One of the better in the Boston Blackie series of minor comical crime dramas, that’s cast with a bunch of colorful Runyonesque characters. Veteran B film director Lew Landers (“The Raven”/”The Boogie Man Will Get You”/”The Return of the Vampire”)keeps it snappy and moving as fast as a pickpocket working the crowd at Belmont Park.

After serving a long stretch for a diamond heist, safecracker Diamond Ed Barnaby (Walter Baldwin) is paroled from prison and contacts his pretty grown daughter Betty (Ann Savage) to meet him in the city. Dad tells her that he’s in danger from his old gang–Joe Herschel, Sammy Walsh and Marty Beck (Cy Kendall, Al Hill and George McKay)–and must leave town, but wants her to meet him in a few days at the Arcade Building, where he placed the stolen diamonds in a safe deposit box. Diamond Ed plans to give his daughter the not recovered diamonds from the heist, but fails to show when his old gang kidnaps him and forces him to spill the beans where he hid the gems. Gang leader Herschel, the owner of the Flamingo Club, discovers that Diamond Ed, despite being tied up phoned the police, and thereby kills him.

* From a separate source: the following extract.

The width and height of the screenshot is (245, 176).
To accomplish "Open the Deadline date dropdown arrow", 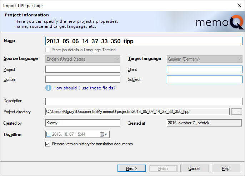I will pos(106,134).
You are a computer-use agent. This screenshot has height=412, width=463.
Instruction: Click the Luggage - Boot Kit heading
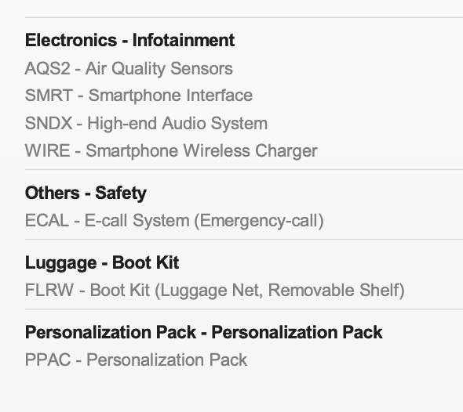(102, 262)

When dad fails to show, a worried Betty contacts dad’s trusted friend Boston Blackie (Chester Morris), a reformed ex-con now working as a private detective, to help locate him. Keeping tabs on Boston Blackie and his loyal partner Runt (George E. Stone) are the dim-witted Inspector Farraday (Richard Lane) and his even dumber assistant Sergeant Mathews (Walter Sande). The cops believe Boston Blackie might have bumped off Diamond Ed and hidden the body, and he might be in possession of the stolen diamonds.

For comic relief, Runt is set to marry fast-talking showgal Dixie Rose Blossom (Jan Buckingham) in the penthouse apartment of eccentric millionaire Arthur Manleder (Lloyd Corrigan), but the wedding keeps getting pushed back as Runt bolts from the ceremony each time he’s called upon to help his boss locate the missing safecracker.

True to the formulaic presentation of the series, Boston Blackie neatly wraps up things in just over an hour.